To investigate the role of combined impulse oscillometry (IOS) and fractional exhaled nitric oxide (FeNO) in the diagnosis of cough variant asthma (CVA) in preschool children.
A total of 197 preschool-aged children with chronic cough were selected from the paediatric outpatient clinic. Allergy histories were collected for all children along with IOS and FeNO. Paediatric respiratory specialists divided the children into a CVA group (n = 90) and a noncough variant asthma (nCVA) group (n = 107) according to the diagnostic criteria for CVA After diagnostic treatment, the correlation between the FeNO and IOS values and the diagnosis in the two groups was analysed, and the area under the curve (AUC) of each index was calculated.

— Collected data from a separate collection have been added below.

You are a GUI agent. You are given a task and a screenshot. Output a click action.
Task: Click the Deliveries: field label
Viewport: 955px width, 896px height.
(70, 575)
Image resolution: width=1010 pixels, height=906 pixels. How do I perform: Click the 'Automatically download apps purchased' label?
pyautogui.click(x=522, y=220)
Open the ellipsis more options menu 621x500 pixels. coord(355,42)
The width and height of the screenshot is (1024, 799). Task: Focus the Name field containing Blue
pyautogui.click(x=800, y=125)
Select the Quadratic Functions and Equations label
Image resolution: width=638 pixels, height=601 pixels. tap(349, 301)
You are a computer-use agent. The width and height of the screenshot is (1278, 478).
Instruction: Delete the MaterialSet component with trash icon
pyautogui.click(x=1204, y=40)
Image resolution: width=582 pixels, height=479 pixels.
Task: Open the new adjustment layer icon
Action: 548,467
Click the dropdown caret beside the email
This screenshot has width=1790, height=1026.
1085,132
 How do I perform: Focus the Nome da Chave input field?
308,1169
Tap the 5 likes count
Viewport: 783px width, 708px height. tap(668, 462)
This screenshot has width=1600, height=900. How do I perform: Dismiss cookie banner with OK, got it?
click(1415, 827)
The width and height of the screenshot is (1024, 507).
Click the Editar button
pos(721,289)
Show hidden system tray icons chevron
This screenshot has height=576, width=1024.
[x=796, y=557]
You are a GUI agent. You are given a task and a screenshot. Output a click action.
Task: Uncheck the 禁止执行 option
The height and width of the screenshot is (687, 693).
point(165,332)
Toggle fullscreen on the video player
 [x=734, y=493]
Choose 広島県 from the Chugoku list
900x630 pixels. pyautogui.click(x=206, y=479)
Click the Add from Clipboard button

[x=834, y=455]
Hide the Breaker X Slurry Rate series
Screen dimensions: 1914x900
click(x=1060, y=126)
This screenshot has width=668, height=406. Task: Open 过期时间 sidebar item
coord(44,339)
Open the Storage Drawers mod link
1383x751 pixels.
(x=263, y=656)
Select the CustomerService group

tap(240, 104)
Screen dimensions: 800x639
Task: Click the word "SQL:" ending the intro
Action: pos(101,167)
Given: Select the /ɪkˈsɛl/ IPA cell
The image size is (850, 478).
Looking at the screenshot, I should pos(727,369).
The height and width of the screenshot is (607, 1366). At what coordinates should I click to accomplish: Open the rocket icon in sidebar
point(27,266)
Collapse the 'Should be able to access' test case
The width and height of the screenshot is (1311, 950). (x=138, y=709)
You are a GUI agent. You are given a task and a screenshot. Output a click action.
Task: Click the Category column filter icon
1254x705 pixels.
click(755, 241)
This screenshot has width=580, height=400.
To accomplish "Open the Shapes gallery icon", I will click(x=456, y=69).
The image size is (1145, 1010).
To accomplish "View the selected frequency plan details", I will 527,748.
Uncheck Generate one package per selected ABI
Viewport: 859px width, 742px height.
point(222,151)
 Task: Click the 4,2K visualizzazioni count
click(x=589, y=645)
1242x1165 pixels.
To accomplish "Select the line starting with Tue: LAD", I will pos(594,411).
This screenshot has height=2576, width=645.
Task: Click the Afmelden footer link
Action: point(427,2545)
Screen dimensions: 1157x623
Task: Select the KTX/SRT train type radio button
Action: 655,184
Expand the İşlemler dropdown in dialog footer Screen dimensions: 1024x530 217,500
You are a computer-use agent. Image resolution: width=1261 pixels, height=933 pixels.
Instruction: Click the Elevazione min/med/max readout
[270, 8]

(1) X5 was significantly different between the CVA group and the nCVA group (− 4.22 vs. − 3.64, p < 0.001), as was the FeNO value (29.07 vs. 16.64, p < 0.001). (2) Receiver operating characteristic (ROC) analysis showed that the AUCs of FeNO alone and X5 alone were 0.779 and 0.657, respectively, while the AUC of FeNO (cut-off value of 18 ppb) plus X5 (cut-off value of -4.15 cmH2O/(l/s)) reached 0.809.
Children with CVA may have small airway dysfunction at an early stage. For preschool children with chronic cough, the combination of FeNO and X5 can better identify those with CVA.
Trial registration number: This trial was registered with and approved by the Chinese Clinical Trial Registry, with registration number ChiCTRcRRC-17011738, and was reviewed and approved by the Ethics Committee of Southwest Hospital.